お寿司の主役である「シャリ(酢飯)」には砂糖が含まれているため、どうしても糖質が高くなりがちです。大切なのは、以下の3点です。

1. いきなりシャリ(炭水化物)を食べない

2. 食物繊維・たんぱく質を先に摂る

3. 揚げ物や甘いタレのネタは控える

2. スシローで最初に頼みたい「血糖値ガード」メニュー

まずは、糖質の吸収を緩やかにするための「土台」を作りましょう。

◎ 海藻・野菜系(食物繊維)

 • サラダパフェ

 • いかオクラめかぶ軍艦

食物繊維を胃に先に入れておくことで、後から入る糖質の吸収スピードを抑える効果が期待できます。

◎ 汁物・蒸し物(満腹感アップ)

 • 茶碗蒸し

 • あおさと海苔の味噌汁

 • あさりの味噌汁

温かい汁物は満足度を高め、お寿司の食べ過ぎを防いでくれます。

3. ネタ選びのコツ:安心なネタ・注意が必要なネタ

【比較的安心】シンプルな魚・たんぱく質

 • まぐろ、サーモン、はまち、えび、いか、たこ

これらのネタは脂質やたんぱく質が中心で、ネタ自体の糖質はほぼゼロです。

【注意が必要】糖質が隠れているネタ

 • いなり寿司: 油揚げの煮汁に多くの砂糖が含まれています。

 • 甘ダレ系のネタ: 穴子やうなぎなど、タレがたっぷりかかったものは糖質高めです。

 • 天ぷら・揚げ物系: 衣(小麦粉)+油の組み合わせは血糖値を上げやすくします。

出典: 文部科学省 – 日本食品標準成分表(八訂)増補2023年

4. 徹底計算!ガイドライン基準なら何貫まで?

「糖尿病診療ガイドライン2024」では、個人の状態に合わせたエネルギー設定が推奨されています。一般的に、1日の摂取エネルギーの約50〜60%を炭水化物(糖質)から摂るのが標準的です。

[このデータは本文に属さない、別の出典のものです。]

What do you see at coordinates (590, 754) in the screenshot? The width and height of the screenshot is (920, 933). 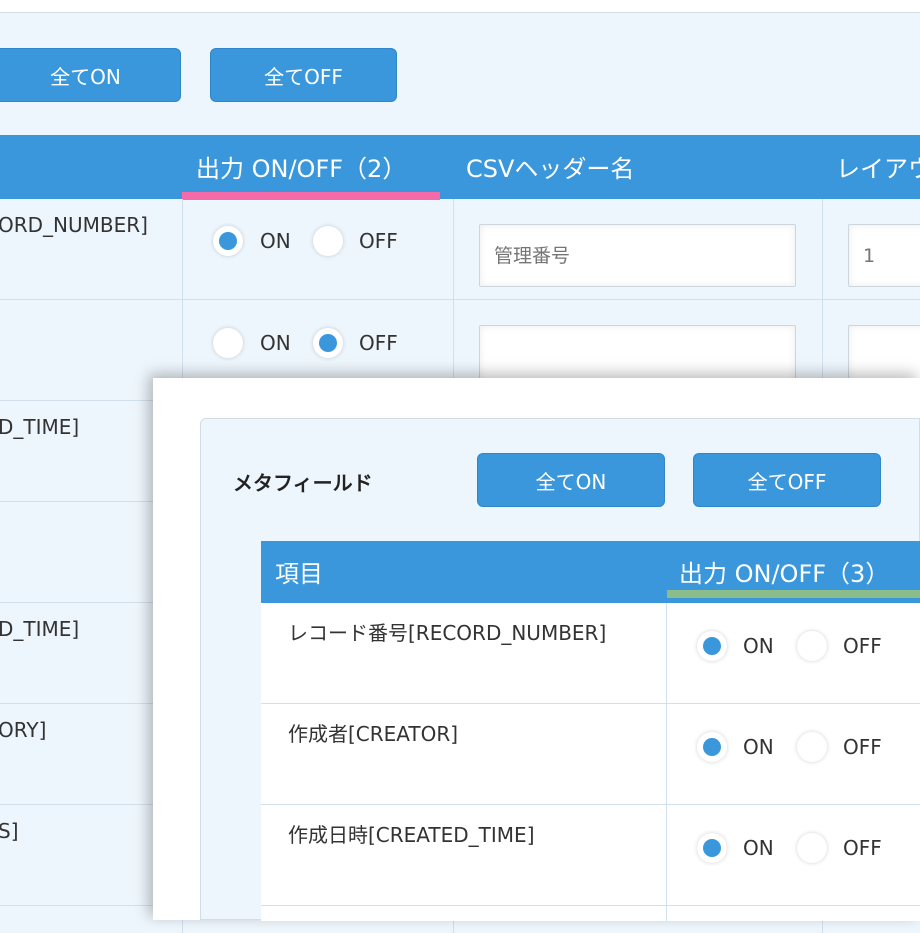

これを1食(約1,800〜2,000kcal/日、糖質比率50%想定)に換算すると、1食あたりの糖質摂取目安はおよそ 70g〜90g となります。

シャリ1貫あたりの糖質量(目安)

一般的な回転寿司のシャリ1貫(約20g)に含まれる糖質量は、約7g〜8gです。

糖質70g〜90gを上限にする場合:

 • 糖質7gの場合 = 約10〜12貫

 • 糖質8gの場合 = 約8〜11貫

実践的なおすすめは「8貫(4皿分)」

ただし、サイドメニューや醤油、お茶(玄米茶など)にも微量の糖質が含まれます。また、血糖値のピークを抑えるためには、より慎重な調整が好ましいです。

👉 実践的な目安:8貫(4皿分)前後

これに茶碗蒸しや味噌汁、サラダを組み合わせるのが、ガイドラインの基準を守りつつ、満足感と数値を両立させる黄金バランスです。

5. 理想の「スシロー実践例」

私が実際に数値を改善した時に行っていた注文順序がこちらです。

1. サラダパフェ(まず食物繊維!)

2. 茶碗蒸し(温かいもので胃を落ち着かせる)

3. お寿司 8貫(まぐろ・サーモン・白身中心。甘ダレは避ける)

4. 物足りなければ「いかオクラめかぶ軍艦」1皿(食物繊維を追加)

これで糖質はおよそ65g〜75g程度に収まります。これは一般的な「糖尿病食事療法」の1食あたりの糖質量として、非常に理想的な範囲内です。

出典: 一般社団法人 日本糖尿病学会 – 糖尿病診療ガイドライン2024

まとめ:外食は「知って楽しむ」ことが継続のコツ

回転寿司を完全に我慢する必要はありません。

食物繊維を先に摂る

ネタはシンプルな魚を選ぶ

自分の適正量(目安:8貫+サイドメニュー)を知っておく

ガイドラインで示されている通り、食事療法で大切なのは「継続」です。無理な禁止をせず、賢い選択をして、長く続く健康習慣を作っていきましょう!